## WHAT TO WORK ON
Copy the stretch of the passage from "SWISS SWIGGERS" through "our bottles away.", swapping "petrol" for "diesel".

## GIVEN PASSAGE
"""
If McKenna, co-editor of the guides with his wife, Sally, were to choose to stay in just one place from the new list, it would be Sinead and Clodagh Foyle's Dolphin Beach in Clifden. "But I also love Heron's Rest in Galway, Sorcha Molloy's little two-room house on the waterfront," he says. And for dinner? "The star new arrival has to be Dermot Gannon's the Old Convent in Clogheen, Co Tipperary, where they serve an eight-course tasting menu at €50 to folk whom everyone else believed only wanted well-done steaks."

The Bridgestone 100 Best Restaurants in Ireland 2007, and The Bridgestone 100 Best Places to Stay in Ireland 2007 are published by Estragon Press and cost €10 each. The 2007 guides are dedicated to Michael Clifford, the Cork restaurateur who died suddenly earlier this year. Marie-Claire Digby

SWISS SWIGGERS

Surprising but true: the little bottle of mineral water that we impulsively buy in the newsagent or filling station costs about twice as much per litre as petrol. Our tap water is likely to be of equal or better quality; filter it if you're fussy. The flimsy plastic of which water bottles are made (polyethylene terephthalate) is manufactured from crude oil extracts, and is designed for one-time use. In the UK, only about 8 per cent of water bottles are recycled, and if our behaviour is similar to that of our neighbours across the Irish Sea, that means we're flinging more than 90 per cent of our bottles away.
"""
## PROVIDED DATA
"""
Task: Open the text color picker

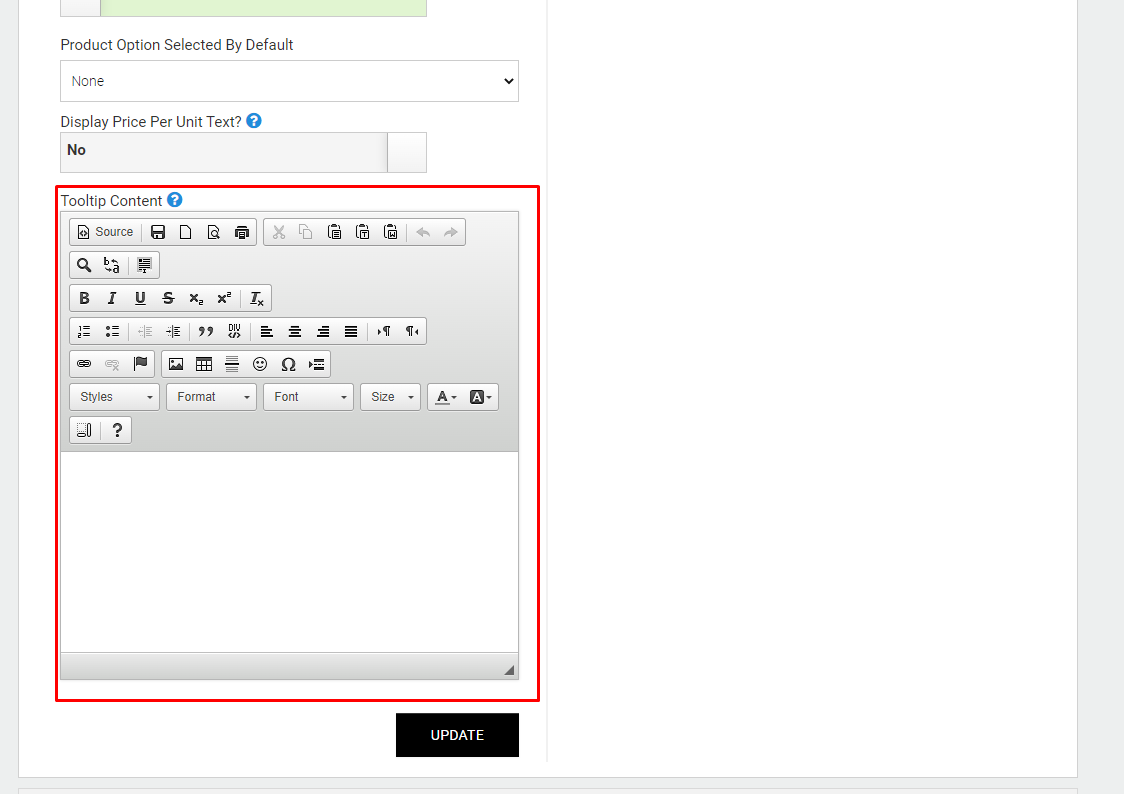Action: click(x=446, y=397)
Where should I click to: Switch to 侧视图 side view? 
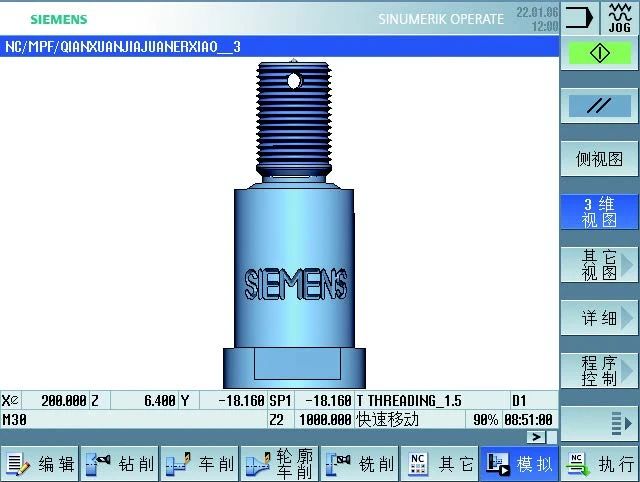coord(599,159)
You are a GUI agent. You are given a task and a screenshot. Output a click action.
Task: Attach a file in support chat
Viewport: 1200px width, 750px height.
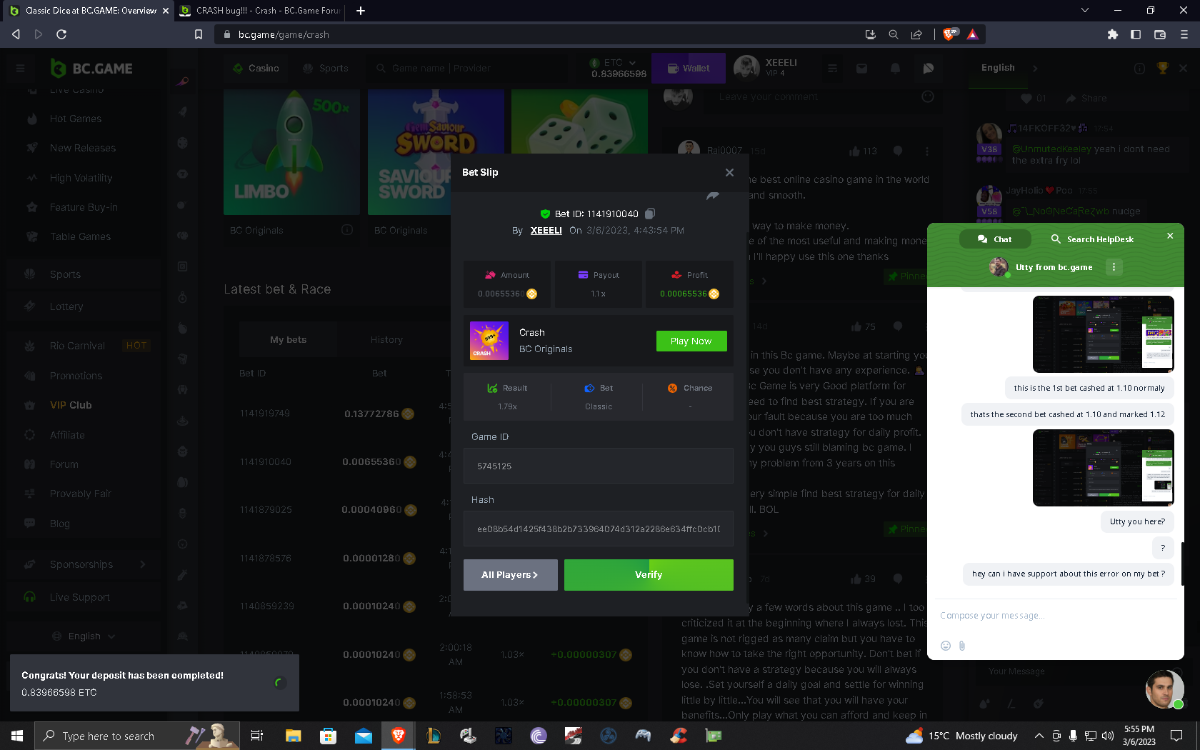click(x=962, y=646)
"""
## ANSWER FOR THIS EXERCISE
SWISS SWIGGERS

Surprising but true: the little bottle of mineral water that we impulsively buy in the newsagent or filling station costs about twice as much per litre as diesel. Our tap water is likely to be of equal or better quality; filter it if you're fussy. The flimsy plastic of which water bottles are made (polyethylene terephthalate) is manufactured from crude oil extracts, and is designed for one-time use. In the UK, only about 8 per cent of water bottles are recycled, and if our behaviour is similar to that of our neighbours across the Irish Sea, that means we're flinging more than 90 per cent of our bottles away.